3. Disconnect garbage disposal. Disconnect the disposal from the sink by loosening the ring that attaches the disposal to the sink flange. The best way to do this is to insert a long screwdriver into the lugs on the ring and twist. When the disposal is loose, lift it off the drainpipe. You also must remove the disposal's mounting bracket from the bottom of the sink drain; you'll need it to attach the disposal to the new sink. To remove the mounting bracket, pry the retaining clip off the drain flange, then loosen the screws on the bracket.

4. Remove old sink. Many sinks are secured to the countertop by clamps under the countertop. To remove the clamps, loosen their screws. Loosen the sink by inserting a putty knife under its edges. Lift out the sink, keeping in mind that you may need help, as many sinks are quite heavy.

5. Measure countertop opening. Your new sink's box should include a template that shows you how large the countertop opening must be. Use it to check the existing opening. If your new sink is the same size as your old one, you should be able to drop it into the existing opening. If your new sink is larger, enlarge the opening by cutting it with a jigsaw.

6. Install faucet on sink. It's easiest to install a faucet on a new sink before the sink is put in place. Follow the installation instructions for your specific faucet. The process typically involves laying a gasket on the sink, then setting the faucet on top of the gasket with its tailpieces extending through the sink's holes. Tightening a nut on the underside of the sink secures the faucet to the sink.

7. Drop in new sink. Confirm the sink's fit by setting it into the new hole, grasping the sink through the drain holes. Lift the sink out and apply silicon sealant around the edge of the opening, being sure not to leave any gaps. Then set the sink in place. Press on the sink to set it in the sealant. If your sink requires clamps to secure it to the countertop, attach those now. Use a damp cloth to wipe any excess sealant off the countertop. Let the sealant cure for 30 minutes before proceeding.

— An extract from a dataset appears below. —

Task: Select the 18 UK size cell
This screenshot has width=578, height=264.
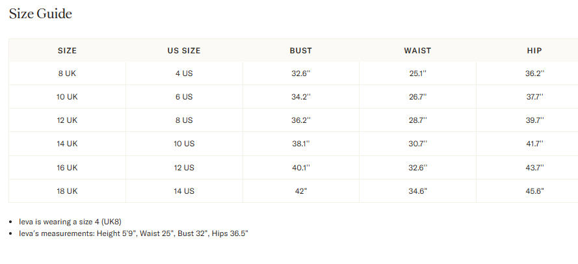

8. Install new strainers. You could use the old strainers in a new sink's drain holes, but getting shiny new ones is usually part of getting a new sink. You often need to purchase these separately from the sink. Apply plumber's putty to the underside of each strainer flange and set the strainers into the holes.

9. Reattach plumbing. On the sink's underside, attach the gaskets that came with the strainers to the strainer flanges. Then attach the drainpipes to the strainers and tighten the nuts. (You may need to adjust the lengths of the drainpipes if your new sink's shape is different from the old one's.) If you have a garbage disposal, reconnect it to the sink flange, insert its drainpipe, and plug the power cord in. Reconnect the faucet by reversing the steps you took to disconnect the water lines. Turn on the power to the kitchen.

10. Turn on water and check for leaks. For a few days after you finish the installation, keep a close eye on the plumbing, as small leaks are almost certain to pop up. Be ready to tighten fittings and add sealant or putty as needed.